Matt Turek is a program manager in DARPA’s Information Innovation Office (I2O). His research interests include computer vision, machine learning, artificial intelligence, and their application to problems with significant societal impact. Prior to his position at DARPA, Turek was at Kitware, Inc., where he led a team developing computer-vision technologies. His research focused on multiple areas, including large-scale behavior recognition and modeling; object detection and tracking; activity recognition; normalcy modeling and anomaly detection; and image indexing and retrieval. Turek has made significant contributions to multiple DARPA and Air Force Research Lab (AFRL) efforts and has transitioned large-scale systems for operational use. Turek previously worked for GE Global Research, conducting research in medical imaging and industrial inspection. He is a co-inventor on 14 patents and co-author of multiple publications, primarily in computer vision. Turek earned his bachelor’s degree in electrical engineering from Clarkson University, a master’s in electrical engineering from Marquette University, and his doctorate in computer science from Rensselaer Polytechnic Institute.

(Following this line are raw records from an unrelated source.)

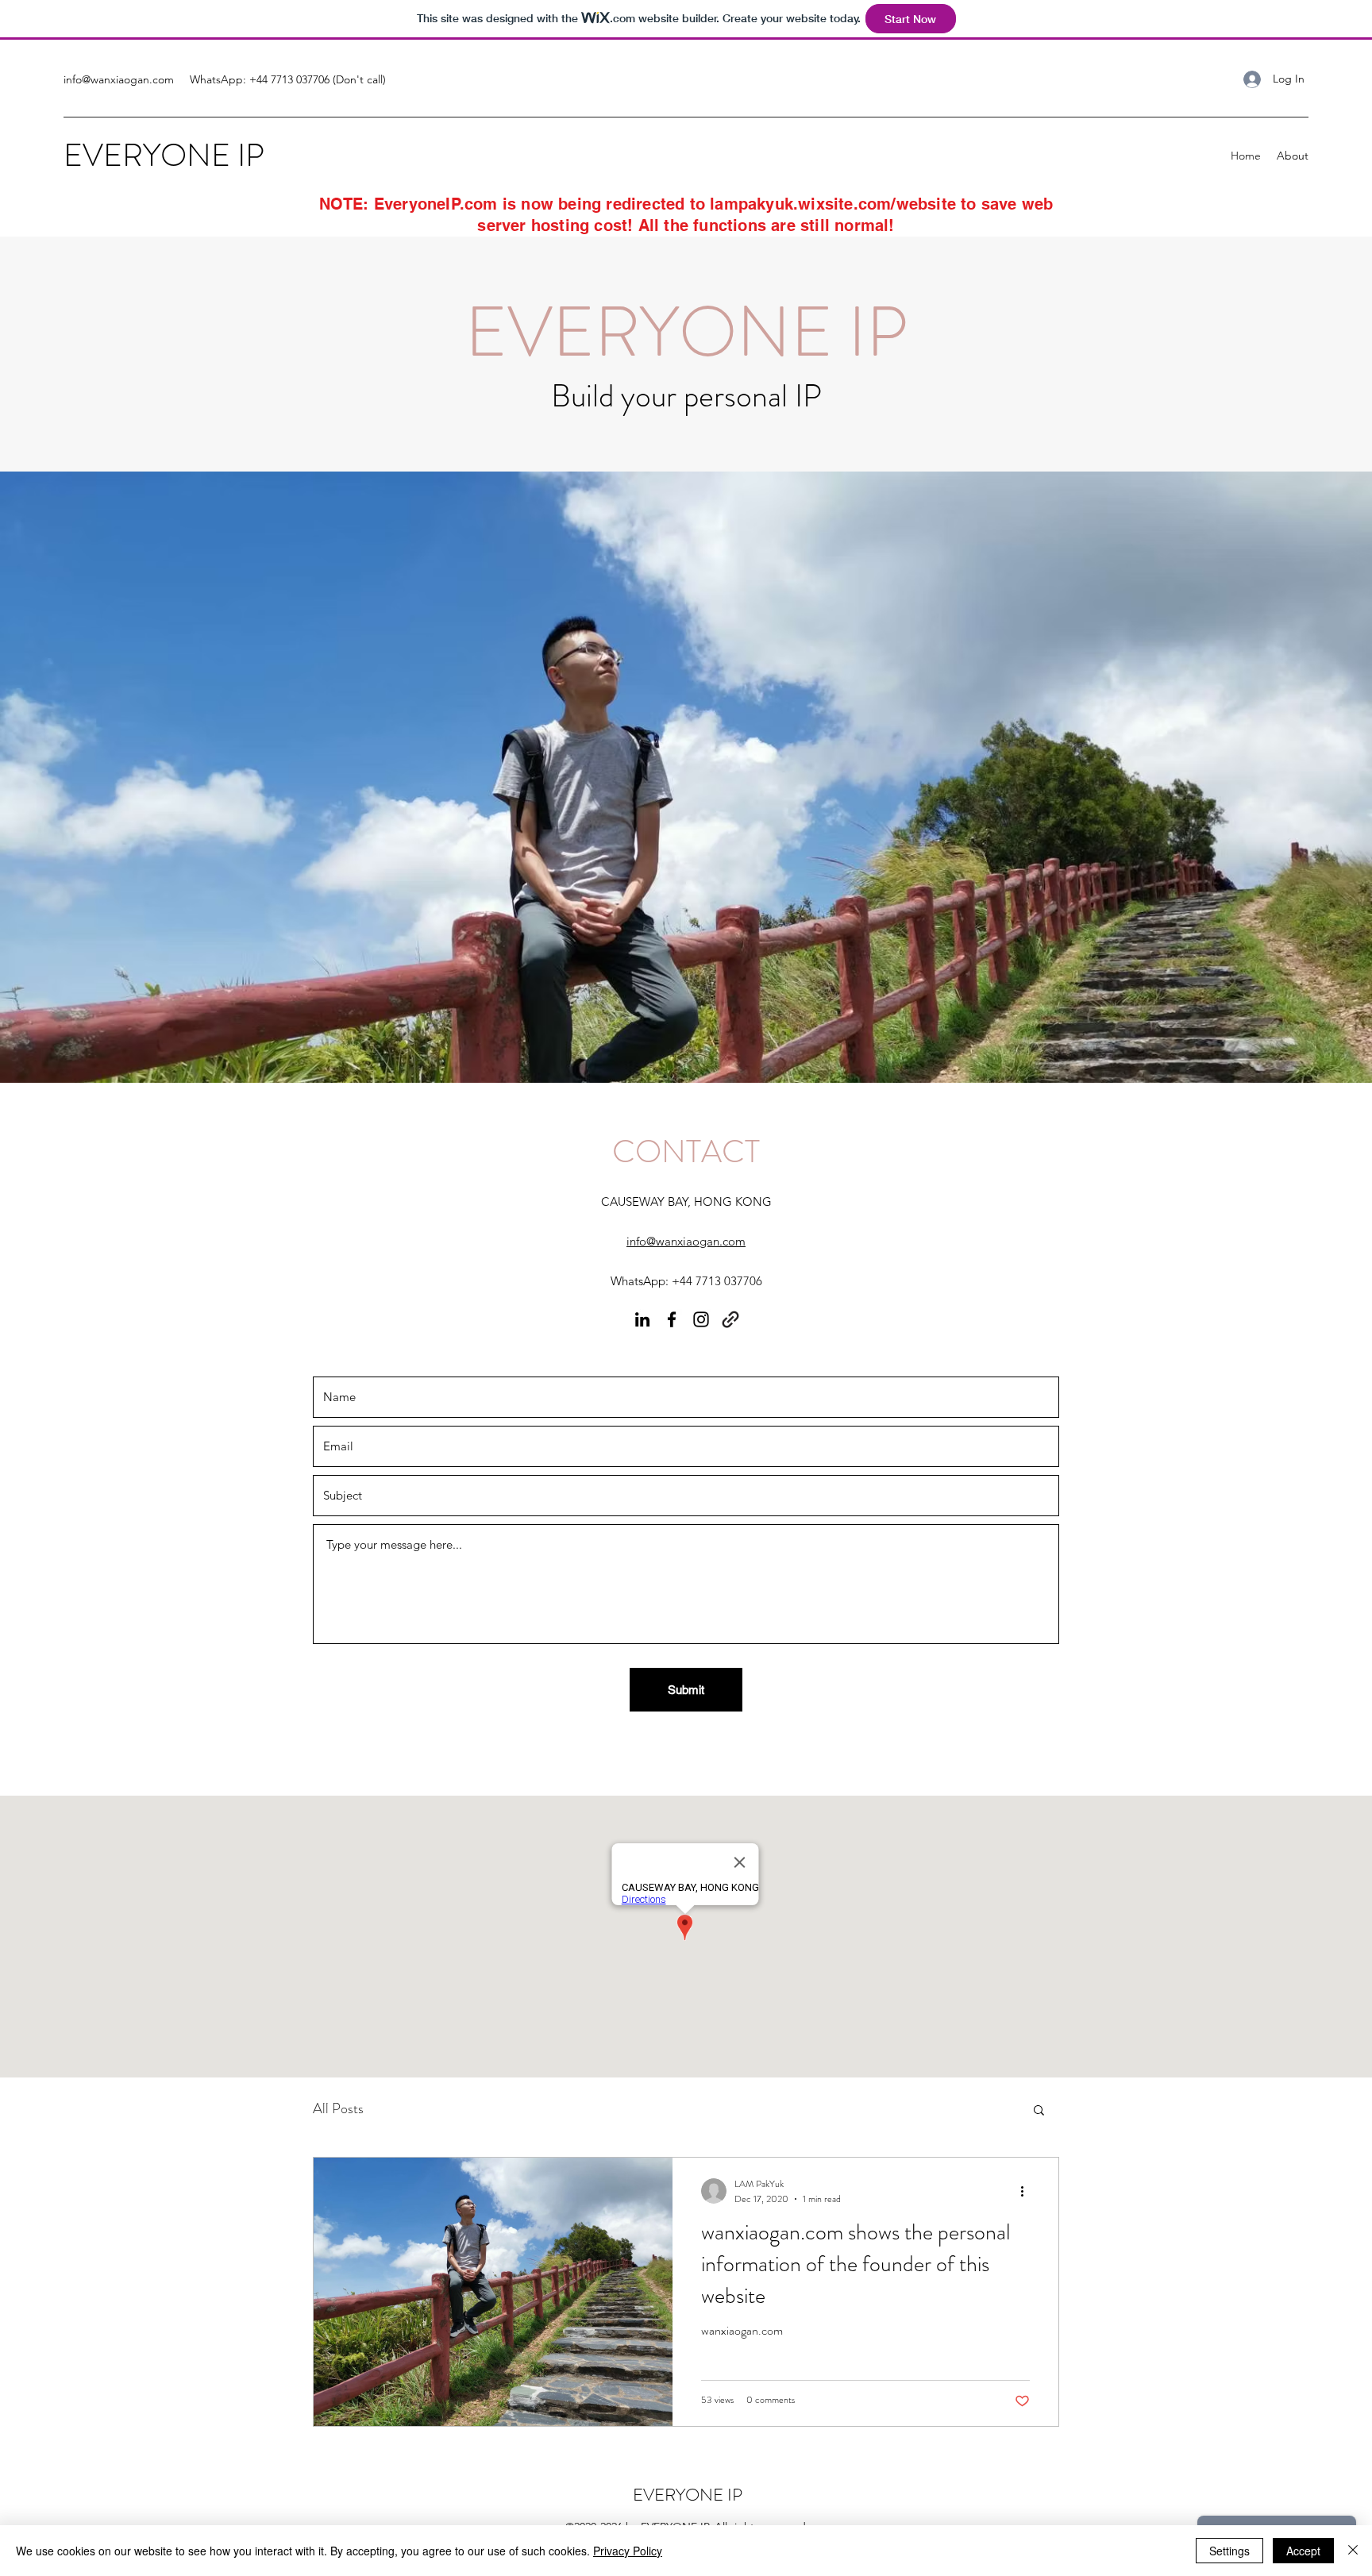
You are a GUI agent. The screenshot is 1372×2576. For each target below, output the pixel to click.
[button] (1038, 2111)
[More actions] (1027, 2191)
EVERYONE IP (164, 155)
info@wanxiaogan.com (119, 79)
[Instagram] (701, 1319)
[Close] (1352, 2550)
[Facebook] (671, 1319)
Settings (1229, 2551)
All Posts (338, 2108)
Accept (1303, 2551)
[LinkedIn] (642, 1319)
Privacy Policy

Elliott Visconsi is associate provost and chief academic digital officer at Notre Dame. A scholar of early modern English literature, freedom of expression, and First Amendment law, he also is an associate professor of English and concurrent associate professor of law. In his chief academic digital officer role, Visconsi works at the intersection of strategy, fundraising, faculty development, curriculum policy, intellectual property, financial modeling, and pedagogy on a variety of University-wide programs and initiatives. Under his leadership, Notre Dame created the Office of Digital Learning; launched a high-quality, fully online series of summer courses for Notre Dame students; designed from scratch a cutting-edge, multi-departmental graduate data science degree in collaboration with AT&T; and instituted a series of ongoing inter-institutional collaborations with colleges and universities. He earned his bachelor’s degree from the College of the Holy Cross, a doctorate from UCLA, and a master of legal studies from the Yale Law School.
Kaveh Waddell covers AI, robotics, and other emerging technology for the Axios Future newsletter, based in San Francisco. In the past, he has worked as a foreign correspondent in Beirut, reported on privacy and surveillance at The Atlantic, and written about tech policy at National Journal. He earned a bachelor’s degree in international politics and economics from Middlebury College.